Guide · Load testing

MCP server load testing

Load testing an MCP server differs from load testing an HTTP API because MCP sessions are stateful: each load session must complete the initialize handshake before it can send tool calls. You can't reuse connections across sessions the way you would with a REST endpoint. The right metric isn't requests-per-second — it's concurrent active sessions until P99 tool-call latency exceeds your acceptable threshold (typically 2–5 seconds).

TL;DR

Measure concurrent sessions, not RPS. Build a load harness that opens N sessions in parallel, each completing initialize → one or more tool calls → session close, and tracks per-session latency percentiles. Find the session ceiling: the N where P99 tool-call latency first exceeds your SLO. Use that ceiling to set your auto-scaling trigger (or your manual scaling decision). After the load test, compare the initialize latency distribution against AliveMCP's probe history — production probe latency is your ongoing canary for regression.

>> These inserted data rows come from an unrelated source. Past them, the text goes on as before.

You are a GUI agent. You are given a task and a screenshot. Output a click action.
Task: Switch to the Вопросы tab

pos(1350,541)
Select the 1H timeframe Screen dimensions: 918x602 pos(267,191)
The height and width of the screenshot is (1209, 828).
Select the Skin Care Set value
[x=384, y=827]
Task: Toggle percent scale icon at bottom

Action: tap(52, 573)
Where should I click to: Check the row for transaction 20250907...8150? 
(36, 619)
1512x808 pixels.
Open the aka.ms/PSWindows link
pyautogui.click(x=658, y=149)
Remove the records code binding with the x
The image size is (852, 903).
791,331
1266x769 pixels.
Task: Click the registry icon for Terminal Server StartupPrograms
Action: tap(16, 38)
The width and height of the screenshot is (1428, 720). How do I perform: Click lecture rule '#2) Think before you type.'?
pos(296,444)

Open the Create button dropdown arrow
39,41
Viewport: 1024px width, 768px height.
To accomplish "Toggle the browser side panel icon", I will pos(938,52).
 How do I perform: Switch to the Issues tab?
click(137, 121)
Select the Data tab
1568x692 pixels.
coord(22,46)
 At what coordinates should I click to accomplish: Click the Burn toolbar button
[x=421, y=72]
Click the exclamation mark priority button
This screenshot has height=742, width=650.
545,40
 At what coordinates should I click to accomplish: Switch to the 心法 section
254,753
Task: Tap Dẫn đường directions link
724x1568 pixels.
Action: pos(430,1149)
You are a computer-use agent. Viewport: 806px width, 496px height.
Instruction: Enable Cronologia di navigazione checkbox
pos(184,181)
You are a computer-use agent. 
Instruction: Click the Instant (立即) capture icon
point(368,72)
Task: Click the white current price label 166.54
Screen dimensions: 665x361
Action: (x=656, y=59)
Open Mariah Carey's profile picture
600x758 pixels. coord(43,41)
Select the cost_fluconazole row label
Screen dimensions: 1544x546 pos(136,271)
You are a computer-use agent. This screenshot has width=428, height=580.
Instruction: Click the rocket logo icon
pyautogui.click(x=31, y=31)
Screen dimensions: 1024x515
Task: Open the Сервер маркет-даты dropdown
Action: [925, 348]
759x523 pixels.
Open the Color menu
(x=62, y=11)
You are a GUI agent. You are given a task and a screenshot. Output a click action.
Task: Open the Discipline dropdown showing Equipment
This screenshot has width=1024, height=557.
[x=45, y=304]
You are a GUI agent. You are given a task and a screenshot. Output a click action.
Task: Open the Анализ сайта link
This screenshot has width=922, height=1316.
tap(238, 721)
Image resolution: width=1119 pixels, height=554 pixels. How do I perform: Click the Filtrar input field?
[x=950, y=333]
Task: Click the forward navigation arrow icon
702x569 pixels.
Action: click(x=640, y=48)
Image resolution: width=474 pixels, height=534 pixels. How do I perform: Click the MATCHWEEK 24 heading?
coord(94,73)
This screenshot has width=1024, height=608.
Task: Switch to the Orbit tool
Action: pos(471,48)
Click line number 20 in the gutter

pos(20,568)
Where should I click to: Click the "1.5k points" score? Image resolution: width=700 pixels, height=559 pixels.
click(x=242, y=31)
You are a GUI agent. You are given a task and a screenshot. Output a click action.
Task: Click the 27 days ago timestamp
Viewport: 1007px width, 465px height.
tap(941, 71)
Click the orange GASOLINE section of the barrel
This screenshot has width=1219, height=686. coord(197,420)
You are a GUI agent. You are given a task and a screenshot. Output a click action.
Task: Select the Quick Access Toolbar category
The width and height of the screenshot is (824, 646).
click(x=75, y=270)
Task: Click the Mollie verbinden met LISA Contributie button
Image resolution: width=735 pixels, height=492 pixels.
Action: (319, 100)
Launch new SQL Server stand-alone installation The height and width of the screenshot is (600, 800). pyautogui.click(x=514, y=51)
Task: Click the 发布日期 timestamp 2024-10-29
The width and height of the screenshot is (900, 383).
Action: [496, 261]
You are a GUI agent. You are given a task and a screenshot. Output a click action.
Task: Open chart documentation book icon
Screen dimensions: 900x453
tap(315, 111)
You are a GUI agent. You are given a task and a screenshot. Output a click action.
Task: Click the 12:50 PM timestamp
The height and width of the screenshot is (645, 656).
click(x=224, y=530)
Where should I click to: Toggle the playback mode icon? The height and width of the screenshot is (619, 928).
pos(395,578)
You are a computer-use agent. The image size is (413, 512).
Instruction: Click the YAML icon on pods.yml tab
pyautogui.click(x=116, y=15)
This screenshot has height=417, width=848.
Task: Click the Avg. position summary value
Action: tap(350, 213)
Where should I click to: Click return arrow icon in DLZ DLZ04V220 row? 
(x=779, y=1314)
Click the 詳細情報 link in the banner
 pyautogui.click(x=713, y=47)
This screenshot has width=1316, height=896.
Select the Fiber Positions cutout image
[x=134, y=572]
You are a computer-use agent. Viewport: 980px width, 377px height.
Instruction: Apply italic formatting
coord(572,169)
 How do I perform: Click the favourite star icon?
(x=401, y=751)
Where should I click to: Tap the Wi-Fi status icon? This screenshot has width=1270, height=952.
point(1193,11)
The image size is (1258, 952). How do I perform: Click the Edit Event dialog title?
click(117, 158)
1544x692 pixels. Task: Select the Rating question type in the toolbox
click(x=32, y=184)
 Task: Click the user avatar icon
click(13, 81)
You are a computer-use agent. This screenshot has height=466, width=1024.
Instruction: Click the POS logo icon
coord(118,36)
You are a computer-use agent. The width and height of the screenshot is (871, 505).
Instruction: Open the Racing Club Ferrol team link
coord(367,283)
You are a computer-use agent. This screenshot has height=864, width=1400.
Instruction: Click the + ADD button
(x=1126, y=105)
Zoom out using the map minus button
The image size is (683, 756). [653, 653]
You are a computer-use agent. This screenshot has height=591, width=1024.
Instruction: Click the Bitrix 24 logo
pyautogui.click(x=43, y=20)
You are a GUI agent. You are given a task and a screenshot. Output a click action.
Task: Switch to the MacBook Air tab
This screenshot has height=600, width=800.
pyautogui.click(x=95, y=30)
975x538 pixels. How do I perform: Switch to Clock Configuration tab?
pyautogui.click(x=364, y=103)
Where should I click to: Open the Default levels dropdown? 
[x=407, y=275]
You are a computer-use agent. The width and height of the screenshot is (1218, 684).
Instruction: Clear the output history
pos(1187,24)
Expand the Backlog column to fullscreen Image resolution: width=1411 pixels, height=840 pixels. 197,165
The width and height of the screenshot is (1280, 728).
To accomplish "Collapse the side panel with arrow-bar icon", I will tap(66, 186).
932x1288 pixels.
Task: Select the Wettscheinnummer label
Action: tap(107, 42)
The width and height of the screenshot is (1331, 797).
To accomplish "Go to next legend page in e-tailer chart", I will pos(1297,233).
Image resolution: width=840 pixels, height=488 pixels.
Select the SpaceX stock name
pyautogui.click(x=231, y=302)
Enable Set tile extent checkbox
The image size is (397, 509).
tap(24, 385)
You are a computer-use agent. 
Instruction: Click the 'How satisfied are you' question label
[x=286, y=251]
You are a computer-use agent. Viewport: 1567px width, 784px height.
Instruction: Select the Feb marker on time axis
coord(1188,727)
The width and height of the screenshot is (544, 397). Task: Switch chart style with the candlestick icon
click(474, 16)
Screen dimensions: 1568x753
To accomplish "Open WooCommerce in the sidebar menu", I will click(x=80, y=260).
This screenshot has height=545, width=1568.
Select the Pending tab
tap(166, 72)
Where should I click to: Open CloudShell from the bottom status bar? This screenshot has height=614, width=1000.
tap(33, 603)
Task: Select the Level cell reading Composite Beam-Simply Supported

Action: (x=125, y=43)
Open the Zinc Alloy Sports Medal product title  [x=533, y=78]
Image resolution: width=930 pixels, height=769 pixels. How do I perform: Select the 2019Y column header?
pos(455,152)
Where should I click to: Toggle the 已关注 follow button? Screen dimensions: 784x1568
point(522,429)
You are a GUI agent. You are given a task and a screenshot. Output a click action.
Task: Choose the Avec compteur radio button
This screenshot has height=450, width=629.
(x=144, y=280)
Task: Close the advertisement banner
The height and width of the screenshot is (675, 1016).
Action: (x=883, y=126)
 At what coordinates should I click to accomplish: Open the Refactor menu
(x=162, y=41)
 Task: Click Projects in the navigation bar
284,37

Why RPS is the wrong metric

Traditional HTTP load testing tools (k6, Locust, JMeter) are designed around requests-per-second: ramp up virtual users, each sending rapid HTTP requests, measure throughput and latency. MCP session semantics break this model:

Session setup cost is per-session, not per-request. The initialize handshake happens once per session. A load test that reconnects on every tool call adds artificial overhead that real clients don't incur (clients hold sessions open across multiple tool calls).
Tool calls are not uniform in duration. A tool that calls an external API takes 500ms to 5s. A tool that does an in-memory computation takes 5ms. Averaging these into a single RPS number is misleading — what matters is whether the slow tools meet their latency SLO under concurrency.
Concurrency pressure on MCP is session-level. The server's bottleneck is usually the number of active sessions it can hold open, not the throughput of individual tool calls. A single session with 10 sequential tool calls creates less server pressure than 10 concurrent sessions with 1 tool call each — the latter requires 10 times the per-session state memory.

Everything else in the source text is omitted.